Re: [PATCH] mm:ALLOC_HIGHATOMIC flag allocation issuse

zhiguojiang <justinjiang@xxxxxxxx> · Thu, 9 Nov 2023 16:30:42 +0800

在 2023/11/9 5:57, Andrew Morton 写道:
On Wed,  8 Nov 2023 14:54:07 +0800 Zhiguo Jiang <justinjiang@xxxxxxxx> wrote:
Hi Andrew Morton :

In response to your three good suggestions, I have made relevant 
modifications in [PATCH v2 1/1], thanks for your review.
https://lore.kernel.org/all/20231109073133.792-2-justinjiang@xxxxxxxx/

In case that alloc_flags contains ALLOC_HIGHATOMIC and alloc order
is order1/2/3/10 in rmqueue(), if pages are alloced successfully
from pcplist, a free pageblock will be also moved from the alloced
migratetype freelist to MIGRATE_HIGHATOMIC freelist, rather than
alloc from MIGRATE_HIGHATOMIC freelist firstly, so this will result
in an increasing number of pages on the MIGRATE_HIGHATOMIC freelist,
pages in other migratetype freelist are reduced and more likely to
allocation failure.

Currently the sequence of ALLOC_HIGHATOMIC allocation is:
pcplist --> rmqueue_bulk() --> rmqueue_buddy() MIGRATE_HIGHATOMIC
--> rmqueue_buddy() allocation migratetype.

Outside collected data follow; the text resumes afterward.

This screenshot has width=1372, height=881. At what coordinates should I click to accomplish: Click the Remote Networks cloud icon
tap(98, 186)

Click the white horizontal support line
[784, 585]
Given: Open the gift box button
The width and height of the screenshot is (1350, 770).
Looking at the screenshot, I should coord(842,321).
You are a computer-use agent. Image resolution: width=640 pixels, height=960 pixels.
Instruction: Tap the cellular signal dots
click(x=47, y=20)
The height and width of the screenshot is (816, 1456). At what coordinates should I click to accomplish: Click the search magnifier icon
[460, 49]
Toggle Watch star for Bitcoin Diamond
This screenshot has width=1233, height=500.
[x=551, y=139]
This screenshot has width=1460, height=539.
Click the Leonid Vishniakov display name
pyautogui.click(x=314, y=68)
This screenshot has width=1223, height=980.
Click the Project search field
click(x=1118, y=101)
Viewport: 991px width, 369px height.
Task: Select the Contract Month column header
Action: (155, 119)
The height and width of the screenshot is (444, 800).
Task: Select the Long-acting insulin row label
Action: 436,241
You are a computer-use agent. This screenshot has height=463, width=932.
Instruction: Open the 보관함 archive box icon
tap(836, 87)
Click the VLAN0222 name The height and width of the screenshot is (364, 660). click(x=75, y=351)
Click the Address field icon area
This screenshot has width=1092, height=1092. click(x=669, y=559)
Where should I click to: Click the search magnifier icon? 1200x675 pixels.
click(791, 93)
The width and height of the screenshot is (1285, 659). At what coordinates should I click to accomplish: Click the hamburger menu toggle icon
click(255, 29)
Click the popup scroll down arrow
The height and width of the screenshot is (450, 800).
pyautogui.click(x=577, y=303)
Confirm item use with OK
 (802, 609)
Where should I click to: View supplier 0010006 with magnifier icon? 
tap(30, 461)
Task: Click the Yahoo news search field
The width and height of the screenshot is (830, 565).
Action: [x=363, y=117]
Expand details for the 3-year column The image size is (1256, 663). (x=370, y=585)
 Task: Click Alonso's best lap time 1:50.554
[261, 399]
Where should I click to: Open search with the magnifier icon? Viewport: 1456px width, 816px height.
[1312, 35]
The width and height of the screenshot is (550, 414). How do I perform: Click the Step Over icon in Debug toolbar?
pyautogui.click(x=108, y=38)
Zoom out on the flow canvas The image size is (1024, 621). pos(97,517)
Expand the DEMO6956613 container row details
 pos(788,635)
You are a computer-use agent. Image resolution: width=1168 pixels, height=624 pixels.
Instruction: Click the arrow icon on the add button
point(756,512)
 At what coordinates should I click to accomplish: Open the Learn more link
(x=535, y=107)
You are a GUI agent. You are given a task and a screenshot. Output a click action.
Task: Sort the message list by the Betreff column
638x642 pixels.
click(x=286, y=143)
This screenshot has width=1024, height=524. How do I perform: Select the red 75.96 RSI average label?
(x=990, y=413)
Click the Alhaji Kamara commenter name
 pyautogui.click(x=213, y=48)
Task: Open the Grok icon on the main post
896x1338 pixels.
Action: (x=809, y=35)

Due to the fact that requesting pages from the pcplist is faster than
buddy, the sequence of modifying the ALLOC_HIGHATOMIC allocation is:
pcplist --> rmqueue_buddy() MIGRATE_HIGHATOMIC --> rmqueue_buddy()
allocation migratetype.

This patch can solve the failure problem of allocating other types of
pages due to excessive MIGRATE_HIGHATOMIC freelist reservations.

In comparative testing, cat /proc/pagetypeinfo and the HighAtomic
freelist size is:
Test without this patch:
Node 0, zone Normal, type HighAtomic 2369 771 138 15 0 0 0 0 0 0 0
Test with this patch:
Node 0, zone Normal, type HighAtomic 206 82 4 2 1 0 0 0 0 0 0
Hopefully hannes can check this for us, but I have a stylistic concern...

+#define ALLOC_PCPLIST		0x1000 /* Allocations from pcplist */
  
  /* Flags that allow allocations below the min watermark. */
  #define ALLOC_RESERVES (ALLOC_NON_BLOCK|ALLOC_MIN_RESERVE|ALLOC_HIGHATOMIC|ALLOC_OOM)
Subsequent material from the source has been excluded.